Korelasi Tembang Sunan Kalijaga dan Dakwah Walisongo Makam Panjang berada di sejumlah tempat seperti yang terdapat di Gresik, Lamongan, Tuban, Rembang, dan Jepara. Kelima tempat tersebut diyakini sebagai Kuburan Panjang atau bekas petilasan Syekh Subakir. Istilah memasang “tumbal” dalam kisah Syaikh Subakir, berkaitan dengan usaha rohani menyucikan suatu tempatbdengan cara menanam “tanah” di tempat yang dianggap angker. Kisah-kisah legendaris tentang tokoh Syaikh Subakir, banyak kita temukan baik dalam tulisan maupun tutur masyarakat sekarang.
Dialog Sabdopalon dengan Syeh Subakir
Konon ada semacam perjanjian antara Sabdopalon sebagai Pamomong (Danyang Gaib) Tanah Jawa dengan Syeh Subakir sebagai penyebar Agama Islam generasi awal di Jawa ini. Tersebutlah kisah tersebut dalam tulisan lontar kuno. Lontar tersebut diperkirakan ditulis oleh Kanjeng Sunan Drajad atau setidak–tidaknya oleh murid atau pengikut beliau.

* _Data Tercatat_:
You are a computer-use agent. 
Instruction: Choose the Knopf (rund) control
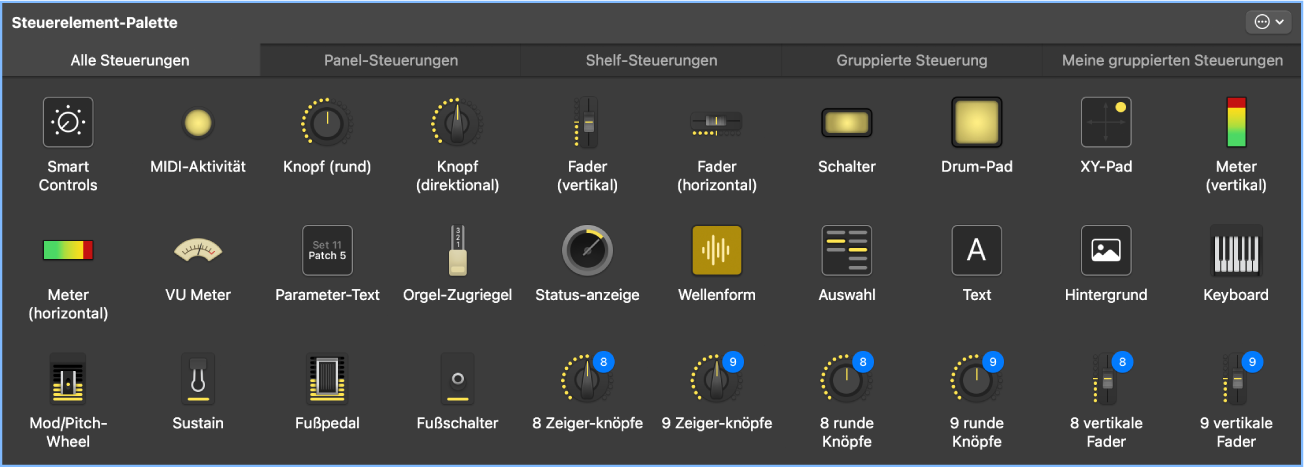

* _Perintah_:
Jawablah pertanyaan berikut berdasarkan teks bacaan tentang Syekh Subakir di atas.
1. Di kota mana saja Makam Panjang berada?
2. Sabdopalon disebut sebagai apa dalam perjanjiannya dengan Syeh Subakir?
3. Siapa yang diperkirakan menulis lontar kuno yang memuat kisah perjanjian itu?

* _Jawaban Latihan_:
1. Gresik, Lamongan, Tuban, Rembang, dan Jepara.
2. Pamomong (Danyang Gaib) Tanah Jawa.
3. Kanjeng Sunan Drajad, atau setidak-tidaknya murid atau pengikut beliau.